- **Task goal**
Transcribe the stretch of the article on state tax cuts from "Massachusetts citizens and" through "over into 2021.".
═══ Source extract ═══
To modify an old journalism adage, “When a state raises taxes, that’s expected. But when a state lowers taxes, that’s news!” And, believe it or not, there are some states doing just that in 2021.
Yes, across the United States taxes are still going up in lots of places. According to the Tax Foundation, 26 states and the District of Columbia are making substantial changes to their tax codes. Estate tax rules are changing in Connecticut and Vermont. Colorado, Georgia, and Oregon will charge more taxes on cigarettes and vaping. And Arizona and New Mexico are adding new higher tax brackets.
But who are these renegade states who have the audacity to give more of the people’s money to the people? There are five.
Tennessee has had no state income tax for decades. But, since 1929, it’s had the Hall Tax, a tax imposed on interest from bonds and notes and dividends on stock. The legislature voted to phase out the 6% Hall Tax beginning in 2016 and as of January 1, 2021, it’s gone truly making Tennessee an income tax-free state. The other states in that category are Alaska, Florida, Nevada, South Dakota, Texas, Washington, and Wyoming.
Individuals with pass-through business income in Iowa will get a higher percentage benefit this year. For the past two years, qualifying taxpayers were allowed a state deduction equal to 25 percent of the federal deduction. This year the state allowable deduction goes up to 50 percent. It is supposed to move up to 75 percent in 2022.
The top marginal tax rate drops in Arkansas from 6.6% to 5.9%. That affects residents earning more than $79,300. Additionally, the number of income tax brackets goes down from four to three.
Retired residents in Connecticut will get to keep more of their money. The state is phasing in a larger exemption for pension and annuity income. The exemption goes up to 42 percent in 2021 from the 28 percent exemption last year.
Massachusetts citizens and charitable organizations both benefit from the new charitable contribution deduction. Interestingly enough, the deduction is available whether a taxpayer itemizes deductions or claims the standard deduction.
Internal Revenue Service
And while we’re at it, let’s give a kudos to the IRS, which is extending a couple of charitable donation provisions for another year.
In 2020, as part of the Coronavirus Aid, Relief, and Economic Security (CARES) Act, taxpayers who used the standard deduction were allowed to deduct up to $300 for monetary donations to qualified nonprofits. Married couples filing jointly can take a $600 deduction. That carries over into 2021.
Second, the CARES Act removed the cap on how much can be given to qualified charitable organizations by taxpayers who itemize their deductions. Through 2019 there was a cap of 60% of adjusted gross income that you could give and take off your taxes. But the removal of the cap has been extended into 2021.
As nice as the IRS is in extending these two provisions, they won’t take your word about how much you give to charity. For any donation of $250 or more that you’re going to deduct, the IRS requires a record to prove that you did what you said you did.
═══ Dataset excerpts ═══
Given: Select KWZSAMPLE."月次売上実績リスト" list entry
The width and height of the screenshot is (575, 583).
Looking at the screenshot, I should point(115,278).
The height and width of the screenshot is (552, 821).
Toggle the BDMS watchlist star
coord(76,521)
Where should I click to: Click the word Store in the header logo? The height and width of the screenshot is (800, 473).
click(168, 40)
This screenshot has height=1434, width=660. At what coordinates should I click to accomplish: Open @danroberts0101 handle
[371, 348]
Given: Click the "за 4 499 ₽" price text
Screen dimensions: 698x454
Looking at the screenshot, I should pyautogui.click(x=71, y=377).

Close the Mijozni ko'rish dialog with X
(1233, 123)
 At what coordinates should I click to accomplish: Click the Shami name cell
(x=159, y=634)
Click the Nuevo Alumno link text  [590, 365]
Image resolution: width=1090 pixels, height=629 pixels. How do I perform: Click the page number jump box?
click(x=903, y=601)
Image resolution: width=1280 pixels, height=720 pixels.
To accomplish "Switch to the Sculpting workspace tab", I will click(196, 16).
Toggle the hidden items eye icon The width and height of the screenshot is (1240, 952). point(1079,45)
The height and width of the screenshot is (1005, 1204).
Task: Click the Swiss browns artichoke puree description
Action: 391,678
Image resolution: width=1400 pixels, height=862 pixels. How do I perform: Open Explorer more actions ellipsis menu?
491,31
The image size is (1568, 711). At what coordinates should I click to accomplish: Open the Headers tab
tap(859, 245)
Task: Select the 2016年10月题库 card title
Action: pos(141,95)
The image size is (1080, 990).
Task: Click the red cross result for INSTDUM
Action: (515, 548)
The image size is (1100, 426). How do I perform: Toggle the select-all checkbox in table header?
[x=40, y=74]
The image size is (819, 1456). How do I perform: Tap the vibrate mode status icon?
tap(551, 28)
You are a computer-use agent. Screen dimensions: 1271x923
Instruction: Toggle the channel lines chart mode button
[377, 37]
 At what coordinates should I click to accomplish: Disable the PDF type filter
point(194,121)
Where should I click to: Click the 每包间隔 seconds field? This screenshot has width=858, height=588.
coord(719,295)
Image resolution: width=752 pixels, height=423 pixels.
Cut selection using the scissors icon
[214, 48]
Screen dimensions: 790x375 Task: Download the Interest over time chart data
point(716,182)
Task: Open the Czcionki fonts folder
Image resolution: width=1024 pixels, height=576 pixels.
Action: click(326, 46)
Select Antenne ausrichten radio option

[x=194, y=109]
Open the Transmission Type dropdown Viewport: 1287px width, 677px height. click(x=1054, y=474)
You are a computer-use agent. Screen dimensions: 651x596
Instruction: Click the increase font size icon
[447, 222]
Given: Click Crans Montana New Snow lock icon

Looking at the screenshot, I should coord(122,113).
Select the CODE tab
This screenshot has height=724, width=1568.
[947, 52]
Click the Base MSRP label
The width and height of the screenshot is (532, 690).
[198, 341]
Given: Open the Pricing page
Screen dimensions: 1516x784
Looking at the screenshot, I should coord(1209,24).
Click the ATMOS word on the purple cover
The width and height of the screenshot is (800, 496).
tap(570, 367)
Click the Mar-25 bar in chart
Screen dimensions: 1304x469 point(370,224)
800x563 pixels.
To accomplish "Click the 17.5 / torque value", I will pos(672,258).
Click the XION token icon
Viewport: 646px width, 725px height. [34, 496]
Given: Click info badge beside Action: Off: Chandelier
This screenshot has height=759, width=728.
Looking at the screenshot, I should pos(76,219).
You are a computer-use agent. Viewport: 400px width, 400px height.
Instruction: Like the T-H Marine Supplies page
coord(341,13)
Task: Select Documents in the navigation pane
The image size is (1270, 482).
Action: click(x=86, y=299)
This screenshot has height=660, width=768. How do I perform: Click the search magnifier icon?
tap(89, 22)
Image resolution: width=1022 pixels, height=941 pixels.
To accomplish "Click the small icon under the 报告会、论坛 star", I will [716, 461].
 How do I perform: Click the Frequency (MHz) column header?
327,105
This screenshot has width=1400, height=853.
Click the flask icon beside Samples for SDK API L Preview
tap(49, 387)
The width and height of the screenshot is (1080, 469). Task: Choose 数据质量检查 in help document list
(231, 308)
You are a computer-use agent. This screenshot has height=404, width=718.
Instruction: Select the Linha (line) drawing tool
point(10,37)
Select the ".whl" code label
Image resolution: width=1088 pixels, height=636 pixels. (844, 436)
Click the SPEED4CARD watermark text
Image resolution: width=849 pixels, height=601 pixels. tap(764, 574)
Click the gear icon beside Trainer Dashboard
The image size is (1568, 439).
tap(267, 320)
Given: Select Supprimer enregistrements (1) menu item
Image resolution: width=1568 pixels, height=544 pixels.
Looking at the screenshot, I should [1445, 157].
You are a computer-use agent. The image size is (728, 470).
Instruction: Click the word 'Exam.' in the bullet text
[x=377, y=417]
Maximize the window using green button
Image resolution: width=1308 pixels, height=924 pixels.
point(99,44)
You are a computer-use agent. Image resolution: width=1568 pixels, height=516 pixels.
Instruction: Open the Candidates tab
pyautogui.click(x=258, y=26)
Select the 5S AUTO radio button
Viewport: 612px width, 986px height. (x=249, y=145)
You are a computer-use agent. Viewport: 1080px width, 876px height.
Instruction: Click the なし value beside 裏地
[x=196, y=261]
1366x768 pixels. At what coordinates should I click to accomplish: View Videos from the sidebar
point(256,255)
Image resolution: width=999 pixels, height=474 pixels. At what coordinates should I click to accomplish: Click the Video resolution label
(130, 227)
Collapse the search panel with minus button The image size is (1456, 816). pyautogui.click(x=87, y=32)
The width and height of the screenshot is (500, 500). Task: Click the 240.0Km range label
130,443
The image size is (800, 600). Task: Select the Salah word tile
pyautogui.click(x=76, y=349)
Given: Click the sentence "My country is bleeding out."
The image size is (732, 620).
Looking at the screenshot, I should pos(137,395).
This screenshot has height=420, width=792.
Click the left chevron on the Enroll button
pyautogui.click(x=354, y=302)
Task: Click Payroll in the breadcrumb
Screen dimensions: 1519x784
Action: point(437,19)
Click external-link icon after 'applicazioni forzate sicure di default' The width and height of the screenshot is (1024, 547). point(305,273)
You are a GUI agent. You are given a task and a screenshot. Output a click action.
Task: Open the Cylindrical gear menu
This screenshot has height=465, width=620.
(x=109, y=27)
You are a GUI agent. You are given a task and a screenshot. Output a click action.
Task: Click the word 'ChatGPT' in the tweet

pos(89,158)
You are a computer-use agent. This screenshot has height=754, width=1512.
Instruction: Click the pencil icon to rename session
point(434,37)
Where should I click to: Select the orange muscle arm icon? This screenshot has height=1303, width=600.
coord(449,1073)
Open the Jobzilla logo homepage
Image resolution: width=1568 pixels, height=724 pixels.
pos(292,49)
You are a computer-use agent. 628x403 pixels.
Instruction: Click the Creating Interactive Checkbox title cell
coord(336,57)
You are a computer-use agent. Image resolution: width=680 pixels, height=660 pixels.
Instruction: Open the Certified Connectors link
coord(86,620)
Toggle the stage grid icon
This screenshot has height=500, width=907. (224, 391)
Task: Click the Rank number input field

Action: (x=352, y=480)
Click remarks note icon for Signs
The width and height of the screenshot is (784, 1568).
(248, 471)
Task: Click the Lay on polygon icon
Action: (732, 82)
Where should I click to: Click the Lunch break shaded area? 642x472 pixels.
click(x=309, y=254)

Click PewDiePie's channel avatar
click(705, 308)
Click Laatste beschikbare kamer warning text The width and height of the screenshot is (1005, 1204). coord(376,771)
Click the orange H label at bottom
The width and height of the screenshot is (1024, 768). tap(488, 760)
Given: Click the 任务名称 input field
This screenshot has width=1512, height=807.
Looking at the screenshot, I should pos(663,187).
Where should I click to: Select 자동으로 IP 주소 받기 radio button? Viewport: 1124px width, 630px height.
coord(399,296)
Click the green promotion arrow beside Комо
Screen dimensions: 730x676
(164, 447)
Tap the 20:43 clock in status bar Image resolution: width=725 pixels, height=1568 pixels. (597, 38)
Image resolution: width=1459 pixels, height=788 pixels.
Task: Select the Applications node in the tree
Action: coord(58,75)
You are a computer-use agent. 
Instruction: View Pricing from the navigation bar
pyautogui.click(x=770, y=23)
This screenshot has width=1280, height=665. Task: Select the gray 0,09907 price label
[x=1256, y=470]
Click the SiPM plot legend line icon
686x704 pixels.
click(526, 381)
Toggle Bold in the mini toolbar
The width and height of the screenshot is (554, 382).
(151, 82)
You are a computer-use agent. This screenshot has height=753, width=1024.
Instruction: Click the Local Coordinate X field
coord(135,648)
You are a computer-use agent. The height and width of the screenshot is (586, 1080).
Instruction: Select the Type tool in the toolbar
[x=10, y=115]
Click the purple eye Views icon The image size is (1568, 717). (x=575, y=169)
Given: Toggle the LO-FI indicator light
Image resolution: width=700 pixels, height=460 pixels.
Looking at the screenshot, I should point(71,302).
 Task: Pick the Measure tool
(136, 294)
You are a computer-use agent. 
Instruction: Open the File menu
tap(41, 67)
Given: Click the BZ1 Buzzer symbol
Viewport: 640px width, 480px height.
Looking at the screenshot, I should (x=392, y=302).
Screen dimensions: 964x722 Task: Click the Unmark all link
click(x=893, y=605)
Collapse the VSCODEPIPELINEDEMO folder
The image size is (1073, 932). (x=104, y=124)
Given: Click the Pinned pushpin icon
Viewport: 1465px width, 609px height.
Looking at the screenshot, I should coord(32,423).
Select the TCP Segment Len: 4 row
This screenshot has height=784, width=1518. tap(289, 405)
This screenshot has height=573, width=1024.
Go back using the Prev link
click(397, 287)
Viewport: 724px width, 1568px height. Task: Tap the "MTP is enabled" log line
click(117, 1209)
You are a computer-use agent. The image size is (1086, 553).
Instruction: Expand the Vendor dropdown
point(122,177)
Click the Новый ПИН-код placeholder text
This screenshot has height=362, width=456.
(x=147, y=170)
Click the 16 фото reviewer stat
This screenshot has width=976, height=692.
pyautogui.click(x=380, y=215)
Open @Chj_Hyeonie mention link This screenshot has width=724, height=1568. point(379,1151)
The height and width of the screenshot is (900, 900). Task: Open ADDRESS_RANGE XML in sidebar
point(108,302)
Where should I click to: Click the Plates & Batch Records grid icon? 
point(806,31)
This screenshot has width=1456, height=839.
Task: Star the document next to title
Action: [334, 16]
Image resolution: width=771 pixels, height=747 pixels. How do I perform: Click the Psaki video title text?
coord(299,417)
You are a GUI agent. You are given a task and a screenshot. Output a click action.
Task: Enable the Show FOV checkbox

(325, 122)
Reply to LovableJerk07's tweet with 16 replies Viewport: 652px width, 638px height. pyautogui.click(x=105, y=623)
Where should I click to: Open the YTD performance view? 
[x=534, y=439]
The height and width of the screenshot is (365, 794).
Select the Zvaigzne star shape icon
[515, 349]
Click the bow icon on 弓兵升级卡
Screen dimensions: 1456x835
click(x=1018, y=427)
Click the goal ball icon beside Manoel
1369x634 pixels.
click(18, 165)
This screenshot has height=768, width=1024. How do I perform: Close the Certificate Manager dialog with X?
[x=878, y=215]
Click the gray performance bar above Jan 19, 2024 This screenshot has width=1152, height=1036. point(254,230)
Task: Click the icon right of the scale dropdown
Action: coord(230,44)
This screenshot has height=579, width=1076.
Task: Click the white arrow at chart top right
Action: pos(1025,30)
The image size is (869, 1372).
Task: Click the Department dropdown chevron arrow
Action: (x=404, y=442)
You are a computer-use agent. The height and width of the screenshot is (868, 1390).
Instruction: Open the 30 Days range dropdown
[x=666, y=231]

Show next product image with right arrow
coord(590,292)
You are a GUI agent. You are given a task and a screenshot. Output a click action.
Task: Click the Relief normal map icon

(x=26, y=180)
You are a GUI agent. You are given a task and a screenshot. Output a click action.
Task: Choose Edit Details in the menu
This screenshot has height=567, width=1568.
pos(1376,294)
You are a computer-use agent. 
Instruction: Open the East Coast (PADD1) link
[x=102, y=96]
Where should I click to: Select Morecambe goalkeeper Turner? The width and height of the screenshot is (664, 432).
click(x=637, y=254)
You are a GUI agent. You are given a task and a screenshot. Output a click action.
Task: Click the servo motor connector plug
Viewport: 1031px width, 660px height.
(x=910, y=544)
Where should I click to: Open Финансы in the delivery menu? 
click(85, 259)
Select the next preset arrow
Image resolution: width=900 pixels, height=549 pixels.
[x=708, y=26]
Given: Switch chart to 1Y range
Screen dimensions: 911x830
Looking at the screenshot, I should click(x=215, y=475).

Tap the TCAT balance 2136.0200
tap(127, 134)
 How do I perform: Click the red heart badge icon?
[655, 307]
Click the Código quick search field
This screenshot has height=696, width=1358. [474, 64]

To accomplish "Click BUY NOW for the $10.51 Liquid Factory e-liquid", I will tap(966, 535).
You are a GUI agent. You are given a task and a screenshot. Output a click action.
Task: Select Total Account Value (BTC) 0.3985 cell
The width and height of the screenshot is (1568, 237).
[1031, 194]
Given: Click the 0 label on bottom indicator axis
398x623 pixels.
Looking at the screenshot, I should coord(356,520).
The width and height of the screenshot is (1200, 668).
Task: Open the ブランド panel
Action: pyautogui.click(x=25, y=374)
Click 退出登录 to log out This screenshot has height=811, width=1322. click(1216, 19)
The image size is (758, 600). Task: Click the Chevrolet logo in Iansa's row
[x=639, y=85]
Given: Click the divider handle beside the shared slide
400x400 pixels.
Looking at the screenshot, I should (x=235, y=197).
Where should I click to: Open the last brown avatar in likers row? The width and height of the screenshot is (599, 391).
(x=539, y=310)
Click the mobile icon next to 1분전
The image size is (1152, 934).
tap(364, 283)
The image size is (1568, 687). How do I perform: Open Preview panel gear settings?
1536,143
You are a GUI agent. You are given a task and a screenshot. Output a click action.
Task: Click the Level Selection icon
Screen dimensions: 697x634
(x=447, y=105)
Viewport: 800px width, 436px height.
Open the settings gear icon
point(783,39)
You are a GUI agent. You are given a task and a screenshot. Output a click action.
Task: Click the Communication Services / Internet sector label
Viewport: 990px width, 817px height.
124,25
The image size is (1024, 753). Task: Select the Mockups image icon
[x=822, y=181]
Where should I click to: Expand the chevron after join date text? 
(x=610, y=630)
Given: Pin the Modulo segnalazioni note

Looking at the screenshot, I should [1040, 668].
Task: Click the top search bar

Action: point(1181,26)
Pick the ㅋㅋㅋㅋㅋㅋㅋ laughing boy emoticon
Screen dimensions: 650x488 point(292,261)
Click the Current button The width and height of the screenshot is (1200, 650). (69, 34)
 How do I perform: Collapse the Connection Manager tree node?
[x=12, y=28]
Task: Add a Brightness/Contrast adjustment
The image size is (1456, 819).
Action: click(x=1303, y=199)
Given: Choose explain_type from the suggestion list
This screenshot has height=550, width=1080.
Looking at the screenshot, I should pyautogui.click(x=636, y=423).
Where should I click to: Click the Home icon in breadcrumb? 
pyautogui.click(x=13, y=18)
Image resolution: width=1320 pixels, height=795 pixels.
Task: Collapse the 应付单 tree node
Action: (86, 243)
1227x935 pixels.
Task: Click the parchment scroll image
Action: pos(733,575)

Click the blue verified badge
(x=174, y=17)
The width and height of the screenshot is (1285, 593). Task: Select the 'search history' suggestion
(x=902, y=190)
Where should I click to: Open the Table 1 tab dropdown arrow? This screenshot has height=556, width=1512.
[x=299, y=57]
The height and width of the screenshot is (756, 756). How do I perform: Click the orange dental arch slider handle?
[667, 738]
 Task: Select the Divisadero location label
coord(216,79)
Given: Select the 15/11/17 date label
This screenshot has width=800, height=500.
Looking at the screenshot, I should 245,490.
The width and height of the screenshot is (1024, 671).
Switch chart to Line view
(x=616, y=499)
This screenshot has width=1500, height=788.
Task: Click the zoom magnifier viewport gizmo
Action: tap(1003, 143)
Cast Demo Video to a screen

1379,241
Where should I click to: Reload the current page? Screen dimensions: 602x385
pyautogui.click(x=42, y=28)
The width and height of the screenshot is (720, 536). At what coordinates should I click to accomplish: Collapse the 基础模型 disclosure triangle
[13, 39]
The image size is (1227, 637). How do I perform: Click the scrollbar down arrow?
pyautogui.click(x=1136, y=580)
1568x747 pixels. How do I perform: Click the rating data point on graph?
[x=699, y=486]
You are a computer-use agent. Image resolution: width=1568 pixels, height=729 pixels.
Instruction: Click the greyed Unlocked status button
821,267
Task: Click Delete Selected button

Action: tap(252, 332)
═══
- **Solution to the exercise**
Massachusetts citizens and charitable organizations both benefit from the new charitable contribution deduction. Interestingly enough, the deduction is available whether a taxpayer itemizes deductions or claims the standard deduction.
Internal Revenue Service
And while we’re at it, let’s give a kudos to the IRS, which is extending a couple of charitable donation provisions for another year.
In 2020, as part of the Coronavirus Aid, Relief, and Economic Security (CARES) Act, taxpayers who used the standard deduction were allowed to deduct up to $300 for monetary donations to qualified nonprofits. Married couples filing jointly can take a $600 deduction. That carries over into 2021.